Work item »
Among the lines of data below, reproduce only those from the one with "Task: Open Ylli Xhafa's profile name link" through the one with "Image resolution: width=517", exactly as they stand, both ends included.

Records for processing »
════════════════

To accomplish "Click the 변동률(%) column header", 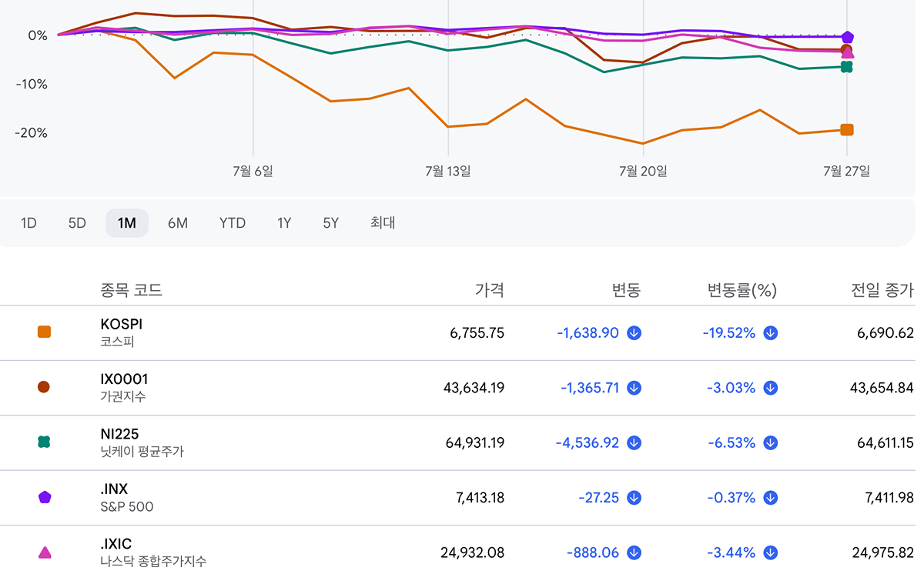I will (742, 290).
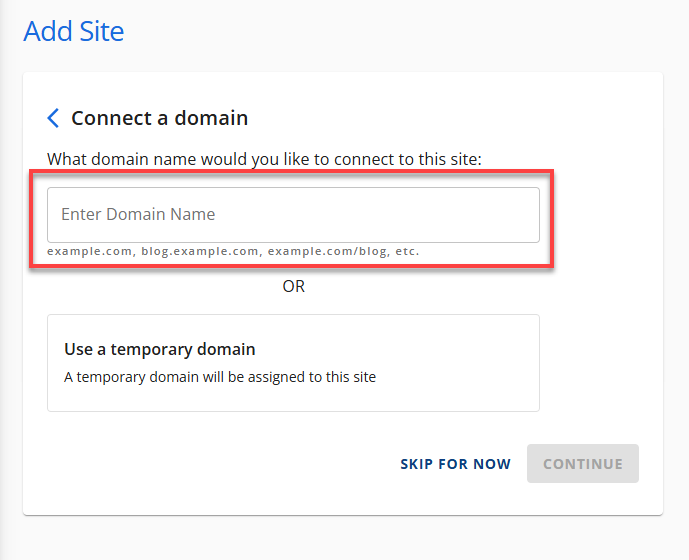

════════════════

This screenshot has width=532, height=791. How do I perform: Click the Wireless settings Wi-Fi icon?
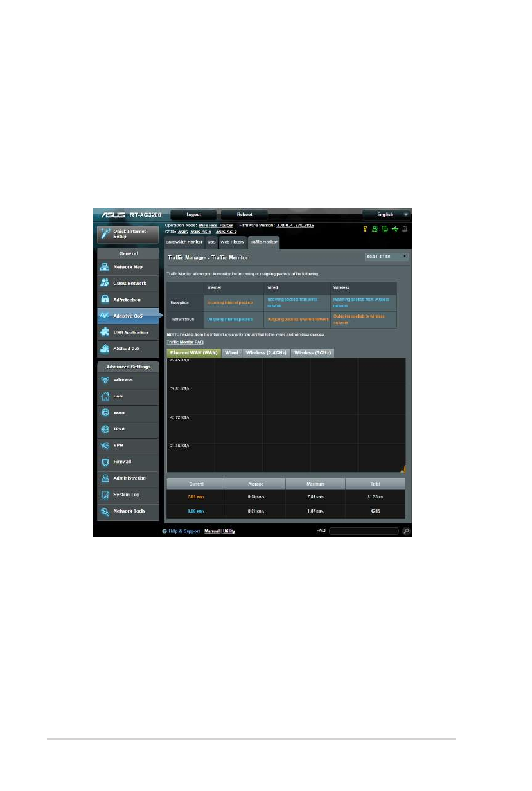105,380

════════════════

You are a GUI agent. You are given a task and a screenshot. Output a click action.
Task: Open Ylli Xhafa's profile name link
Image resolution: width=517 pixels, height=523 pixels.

════════════════

Exercise result »
Task: Open Ylli Xhafa's profile name link
Image resolution: width=517 pixels, height=523 pixels.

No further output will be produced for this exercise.